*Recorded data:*

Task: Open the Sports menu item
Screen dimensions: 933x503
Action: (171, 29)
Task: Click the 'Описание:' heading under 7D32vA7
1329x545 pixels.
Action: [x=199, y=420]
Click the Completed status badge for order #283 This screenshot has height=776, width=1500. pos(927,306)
==
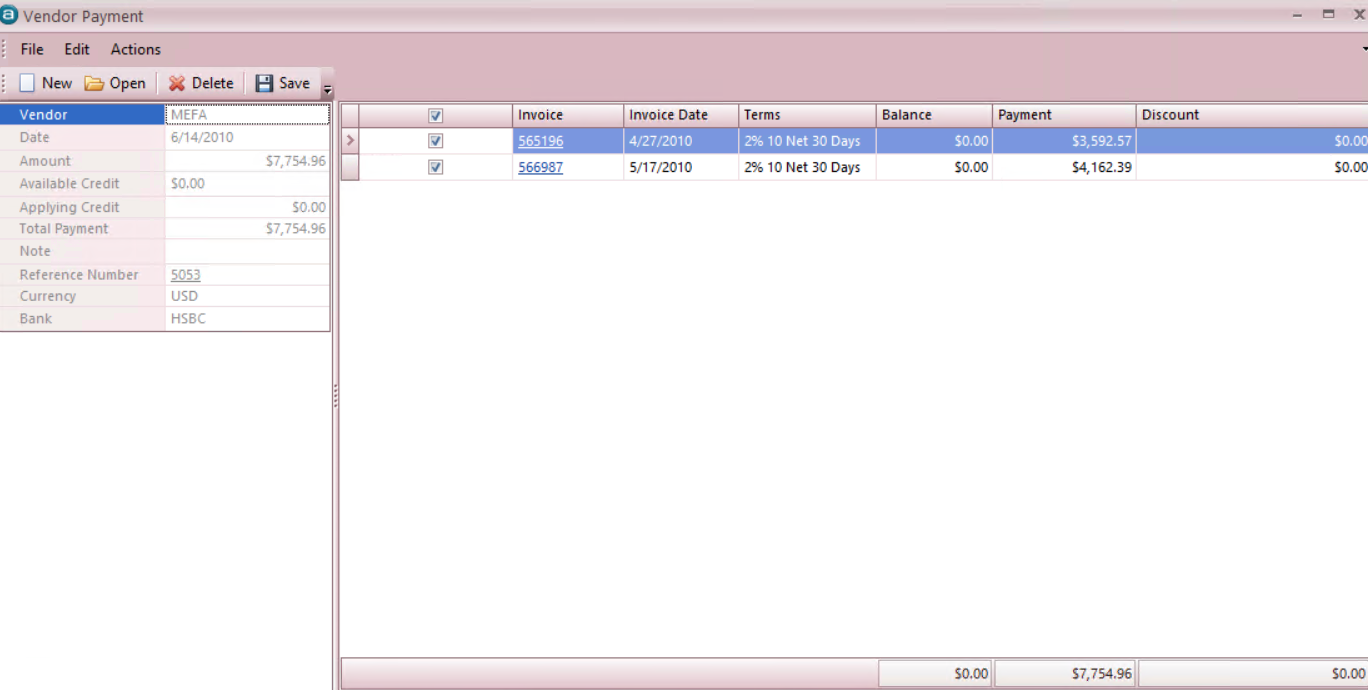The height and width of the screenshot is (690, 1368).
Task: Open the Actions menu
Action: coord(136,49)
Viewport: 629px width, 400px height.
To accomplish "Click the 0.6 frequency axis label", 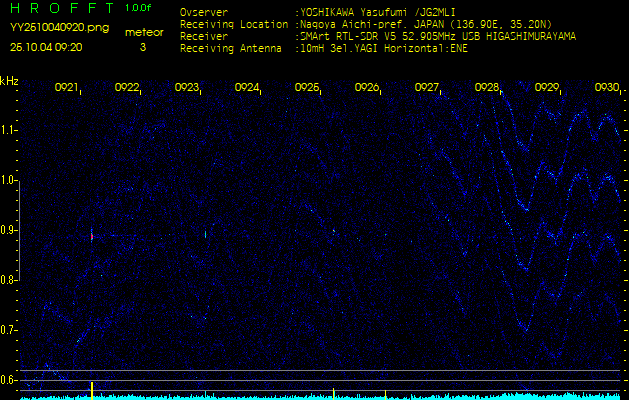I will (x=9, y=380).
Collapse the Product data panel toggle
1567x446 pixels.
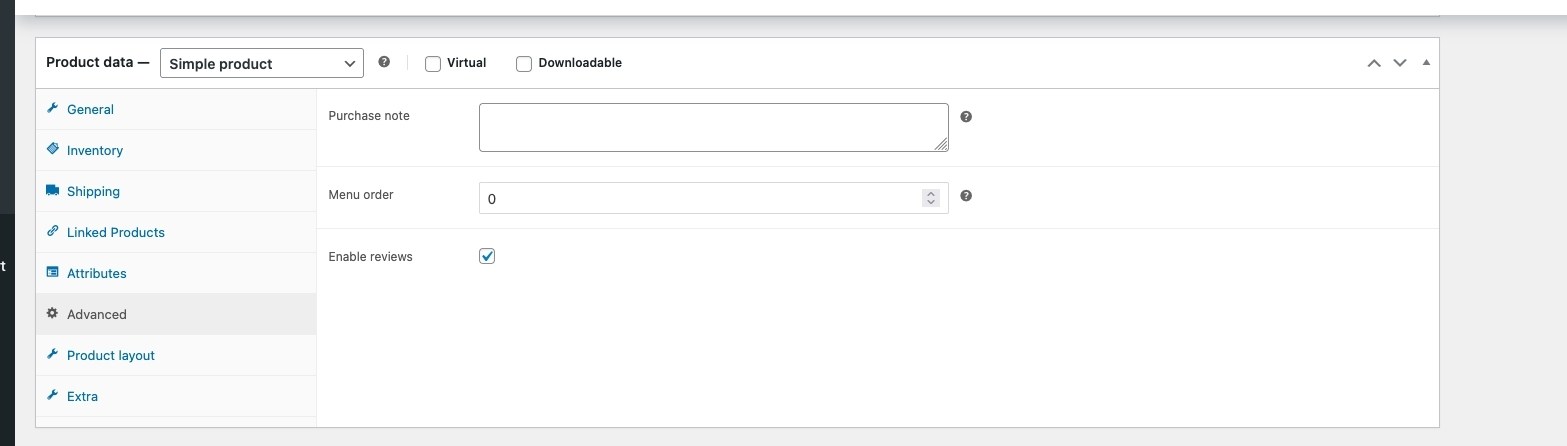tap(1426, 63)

*YOUR TASK:*
Retype the records above, but only those lines that fall between the line containing "Task: Open the Sports menu item" and the line containing "Click the Completed", with both of those lines included, exactly as written.

*PROBLEM SOLUTION:*
Task: Open the Sports menu item
Screen dimensions: 933x503
Action: (171, 29)
Task: Click the 'Описание:' heading under 7D32vA7
1329x545 pixels.
Action: [x=199, y=420]
Click the Completed status badge for order #283 This screenshot has height=776, width=1500. pos(927,306)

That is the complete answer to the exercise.